### TEXTO:
==========

Zamora tiene forma de punta de lanza. Veranos
abrasadores, otoños callados e inviernos sin compasión. Cuando se ha vuelto a
ella muchas veces, en esas noches de días laborables y retiradas tempranas que
echan el cierre y casi la dejan vacía, parece que el tiempo se detuvo alguna
vez y nadie se molestó en volver a darle cuerda al reloj.
El Duero es muy ancho en Zamora, bastante más de lo
que suele imaginarse antes de verlo. Ancho, profundo, tranquilo y engañoso.
Cruza las aceñas ahora calladas y sigue su camino hacia el mar reflejando luces
escasas, sin apenas hacer ruido, muy cercano a las murallas. Porque, sobre todo,
la ciudad es silenciosa. Reflexiva. Encerrada en sí misma. Antigua. De esas en
las que tus tus botas resuenan más de la cuenta haciendo eco.
Me refiero al casco
histórico, a la punta de lanza. Nunca he salido de ella excepto hacia los
extramuros también antiguos. Cuando era un mochilero recién estrenado lo hacía
a veces, a la caza y captura de algún restaurante chino de los que te llenan la
tripa sin desnudarte la bolsa. Por entonces llegué a la conclusión, cierta o
errada, de que los ensanches de todas las ciudades son como ver la misma
fotografía calcada una y otra vez. Dejó de interesarme. Siempre había un
mercado de abastos –el de Zamora es modernista, a mitad entre una remodelación
desafortunada y el encanto que se niegan a perder todos los viejos mercados- o
un colmado, o un supermercado pequeño de barrio y una panadería cerca. O el
plan que jamás falla, observar en dónde se meten a mediodía los monos de faena
azules o blancos (cada mono con alguien hambriento dentro) y seguirlos sin
preguntar.

==========

### INFORMACIÓN PROPORCIONADA:
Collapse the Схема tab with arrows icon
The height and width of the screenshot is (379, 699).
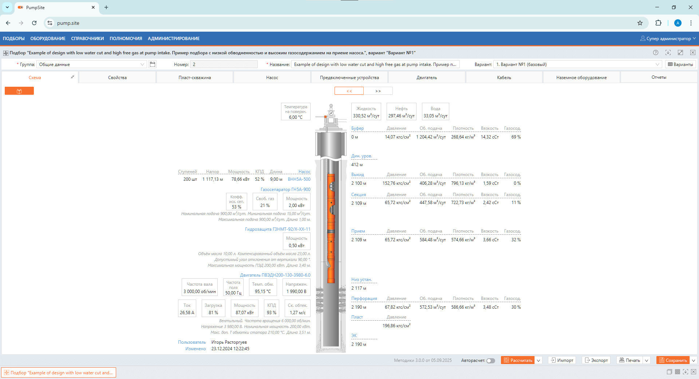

==========

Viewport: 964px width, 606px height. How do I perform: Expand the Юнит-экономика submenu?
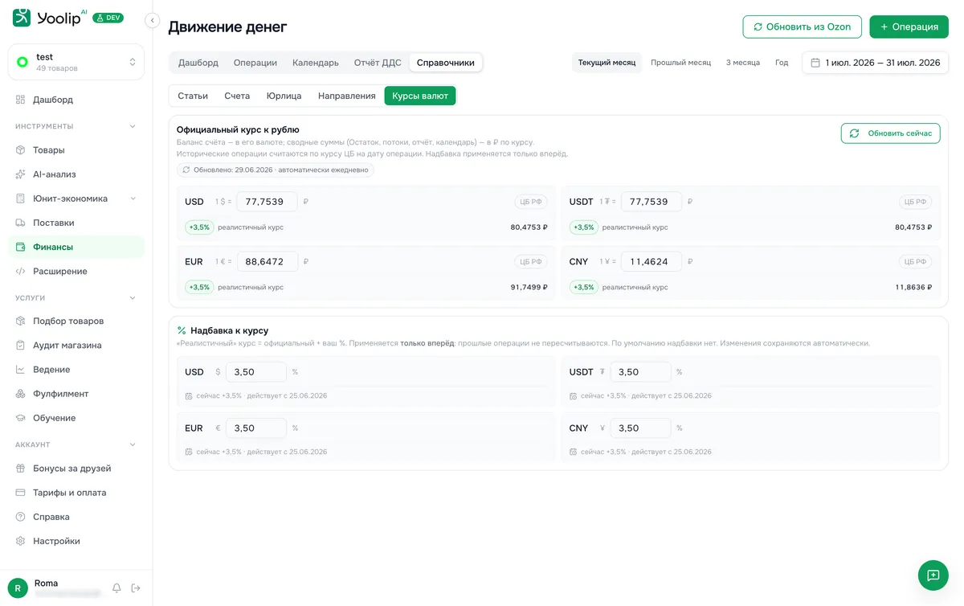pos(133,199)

==========

### SOLICITUD A:
Responde estas preguntas sobre el texto de Zamora:
(i) ¿Qué forma tiene Zamora?
(ii) ¿Qué estilo tiene el mercado de abastos de Zamora?
(iii) ¿Con qué cuatro adjetivos se describe el Duero en Zamora?
### SOLICITUD B:
Reproduce, por favor, el fragmento del texto de Zamora que va desde "Cruza las aceñas" hasta "cuenta haciendo eco.".

### RESULTADO ESPERADO A:
(i) Forma de punta de lanza.
(ii) Es modernista.
(iii) Ancho, profundo, tranquilo y engañoso.

### RESULTADO ESPERADO B:
Cruza las aceñas ahora calladas y sigue su camino hacia el mar reflejando luces
escasas, sin apenas hacer ruido, muy cercano a las murallas. Porque, sobre todo,
la ciudad es silenciosa. Reflexiva. Encerrada en sí misma. Antigua. De esas en
las que tus tus botas resuenan más de la cuenta haciendo eco.